NEW YORK, NY.-The New York-based artist Charles LeDray, known for his diminutive yet powerfully resonant objects made of fabric, clay, and human bone, is the subject of a major mid-career survey this fall at the Whitney Museum of American Art. Organized by Boston’s Institute of Contemporary Art, where it was initially shown, and curated by ICA Associate Curator Randi Hopkins, CHARLES LEDRAY: workworkworkworkwork can be viewed in the Whitney’s third-floor Peter Norton Family Galleries, November 18, 2010—February 13, 2011. After the Whitney, it travels to the Museum of Fine Arts, Houston, May 8—September 11, 2011.

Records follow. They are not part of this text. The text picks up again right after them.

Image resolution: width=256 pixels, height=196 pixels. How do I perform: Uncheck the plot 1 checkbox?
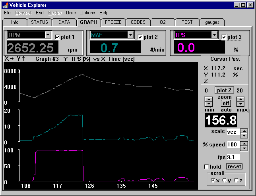[x=57, y=37]
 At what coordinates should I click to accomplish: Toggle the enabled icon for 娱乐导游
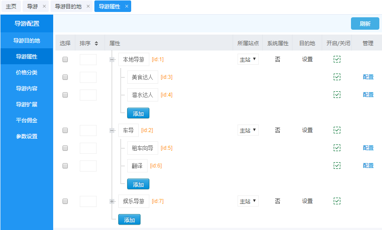(x=337, y=201)
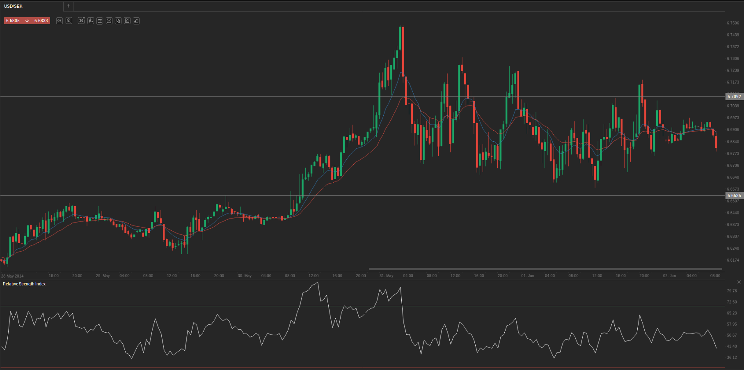
Task: Select the highlighter marker tool icon
Action: 136,21
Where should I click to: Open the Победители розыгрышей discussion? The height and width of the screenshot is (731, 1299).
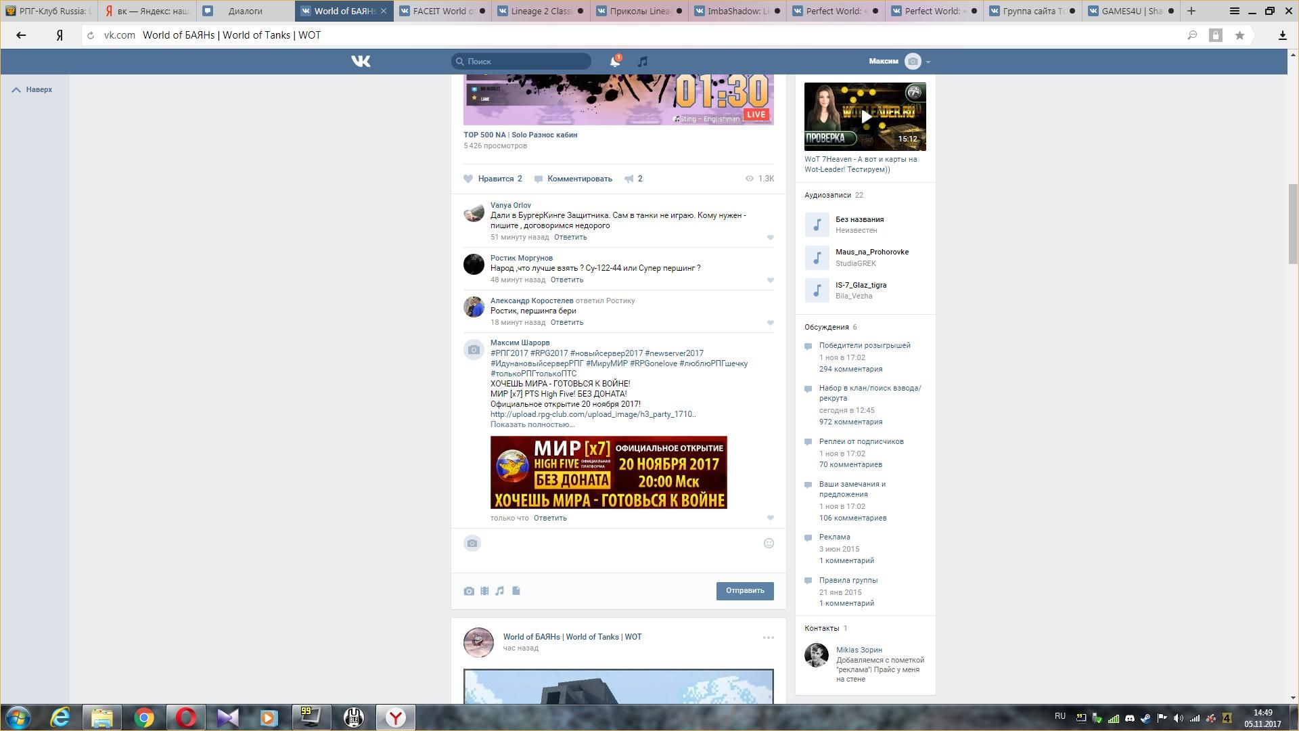click(864, 345)
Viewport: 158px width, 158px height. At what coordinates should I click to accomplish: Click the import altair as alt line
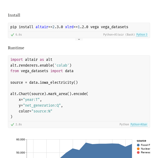(x=31, y=60)
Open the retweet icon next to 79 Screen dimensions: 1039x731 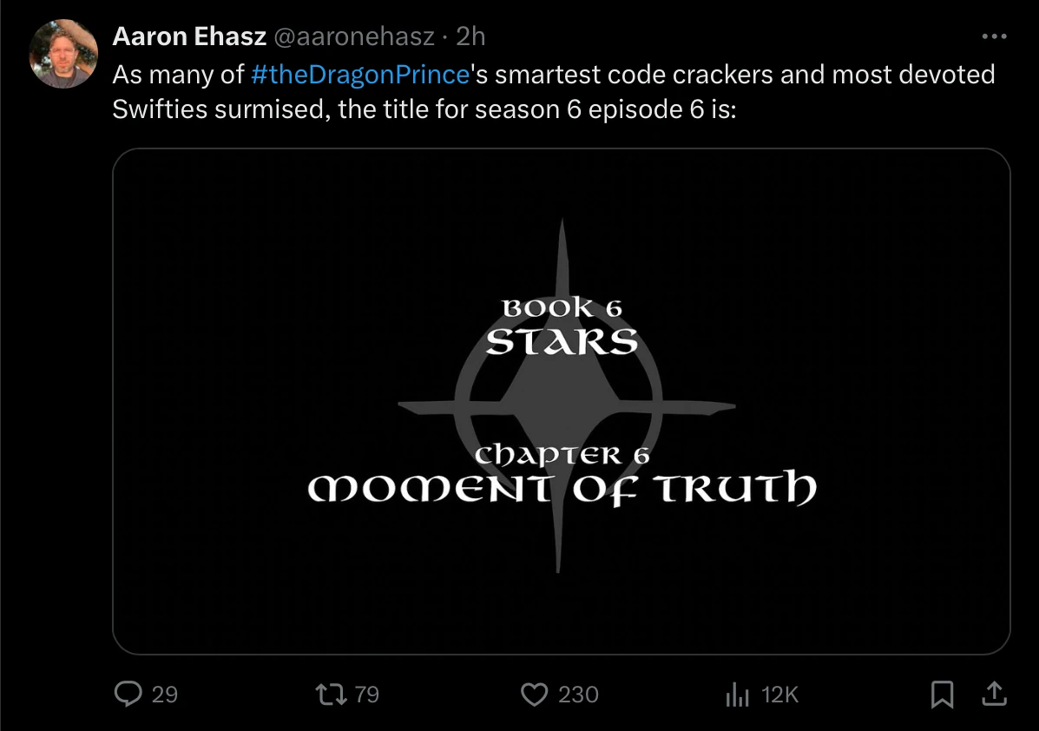(332, 695)
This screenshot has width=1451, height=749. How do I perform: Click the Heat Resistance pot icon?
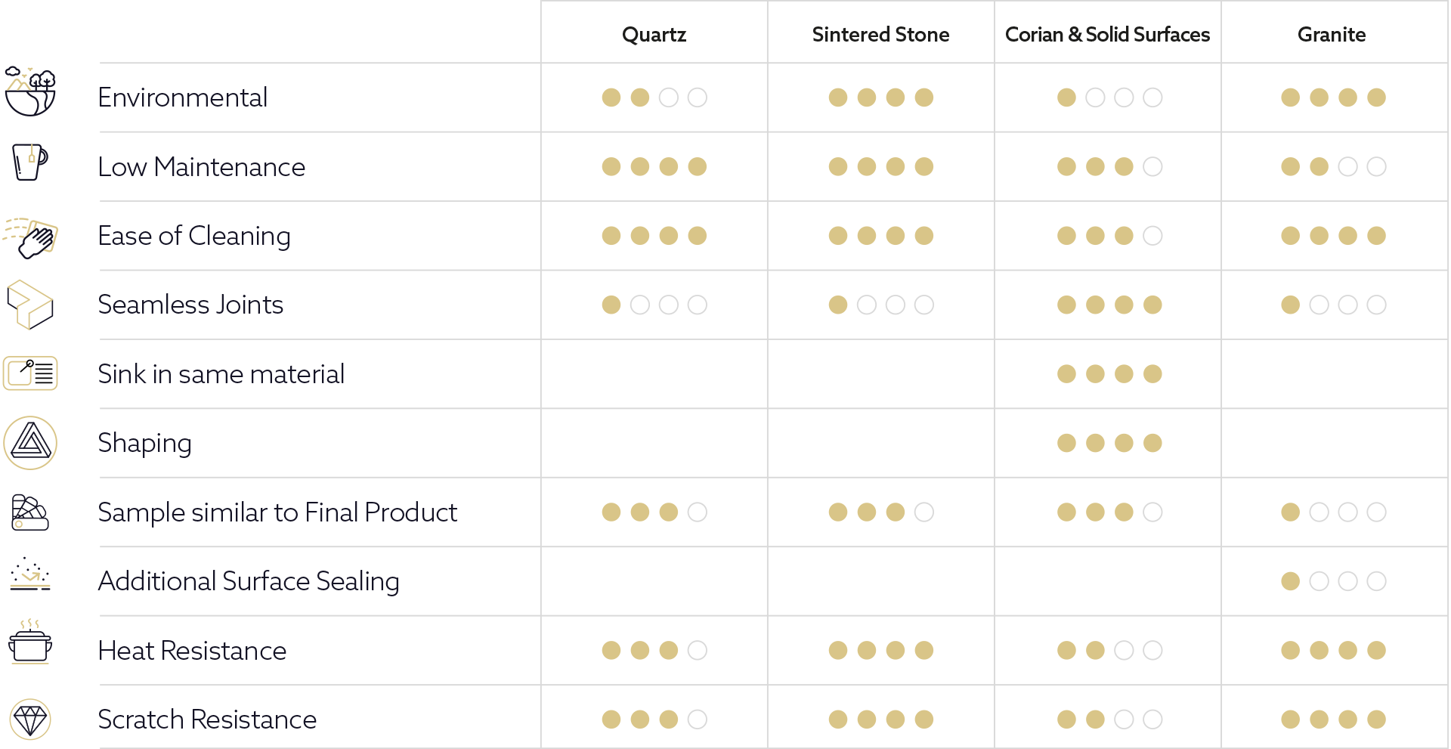[x=30, y=643]
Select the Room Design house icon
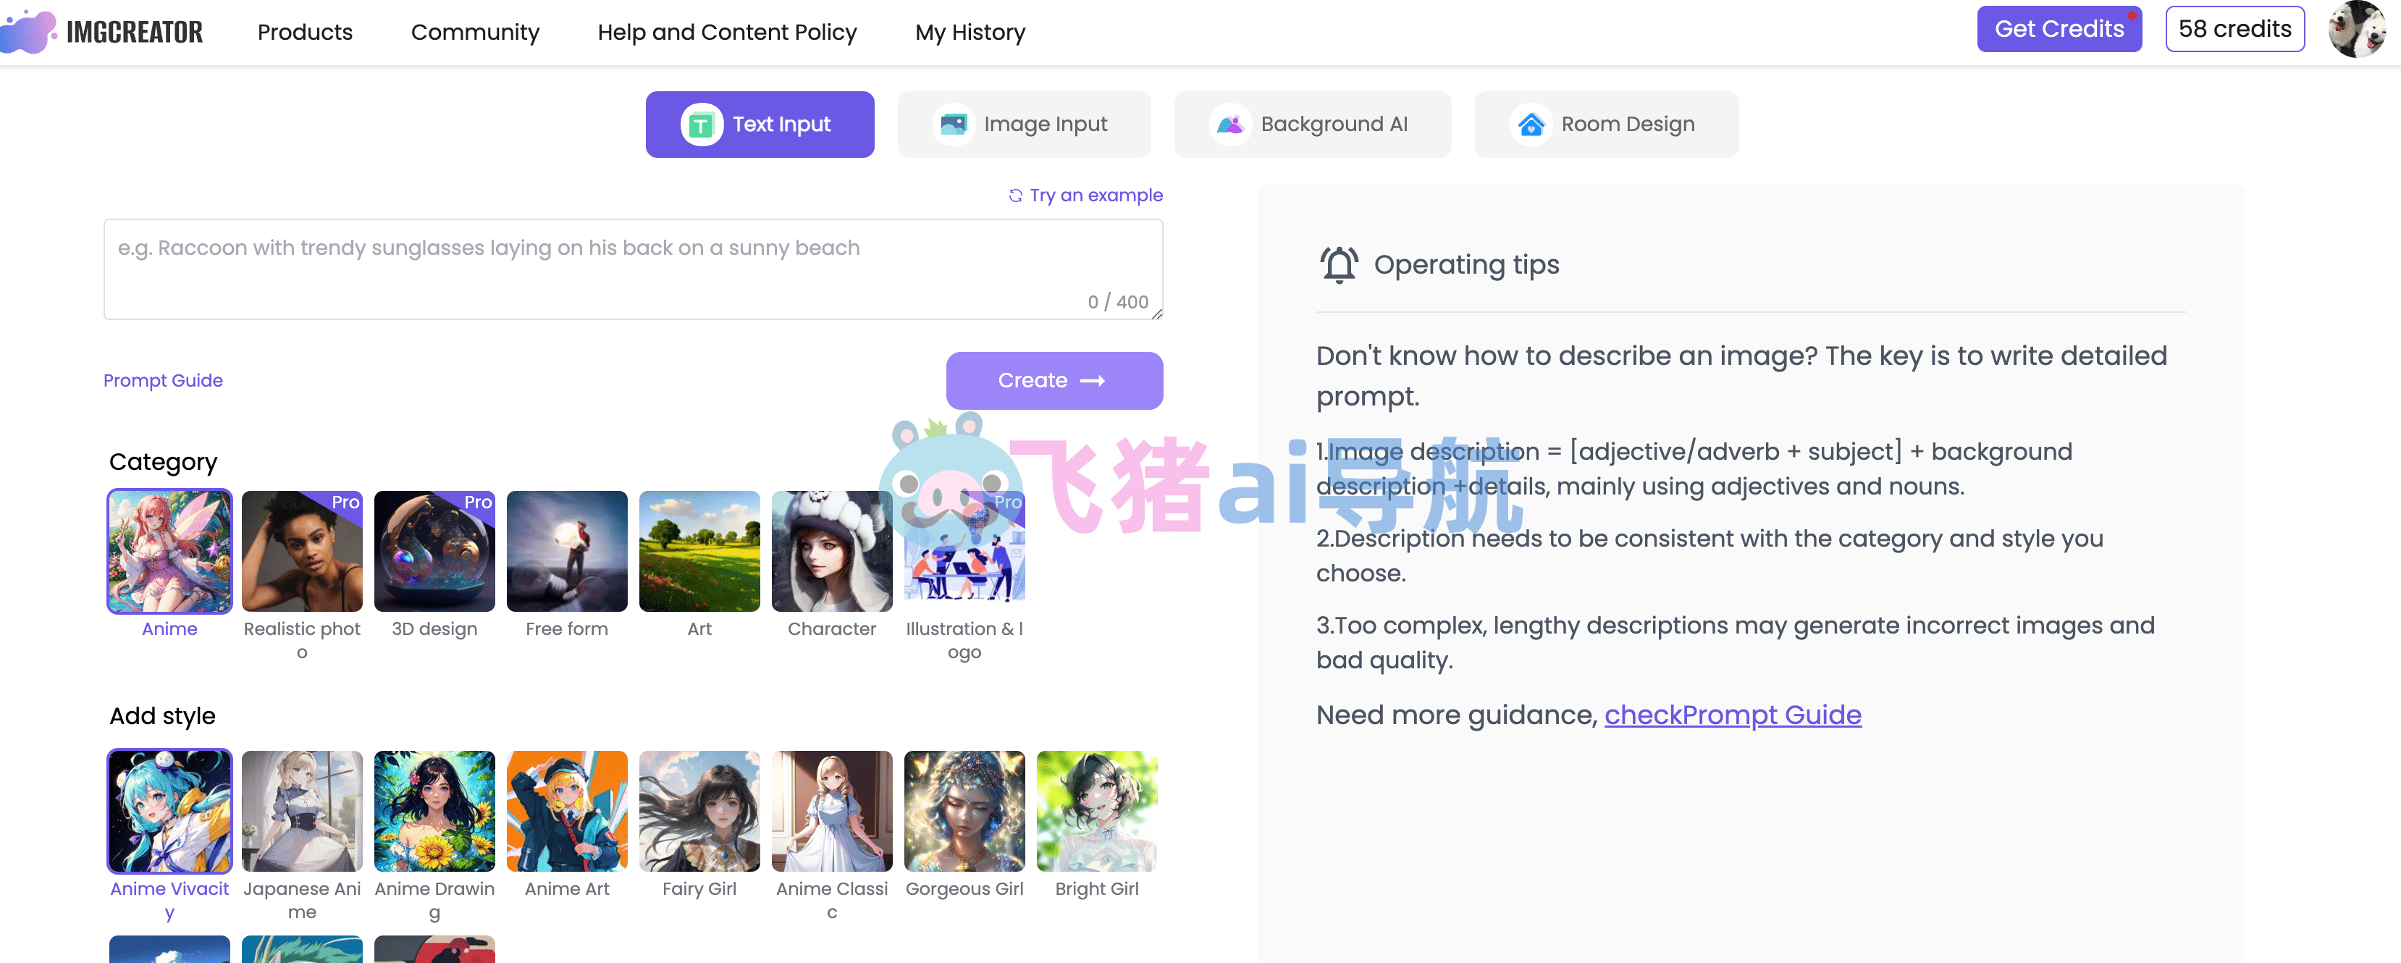Viewport: 2401px width, 963px height. 1530,124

With approximately fifty sculptures and installations spanning the past twenty-five years, CHARLES LEDRAY: workworkworkworkwork traces the themes that have evolved and developed through the artist’s oeuvre to date. “Since the start of his career, much has been written about Charles LeDray’s early work in terms of childhood, sexual identity, personal history, and craftsmanship,” writes Adam D. Weinberg, the Whitney’s Alice Pratt Brown Director, in a catalogue essay that focuses on the captured moment and the fugitive sense of time in LeDray’s work. “…So many of LeDray’s early works convey this fleeting sense of love and loss—what was there is now gone, represented only by a surrogate object.”

In her foreword to the catalogue, ICA Director Jill Medvedow notes, “LeDray’s meticulous hand stitching, exquisite bone carving, and masterful ceramics seduce us with their virtuosity, but it is his consistent inquiry into the complex overlaps between community and the individual, uniqueness and diversity, absence and presence, mourning and celebration that gives LeDray’s art its aesthetic power and great humanity.”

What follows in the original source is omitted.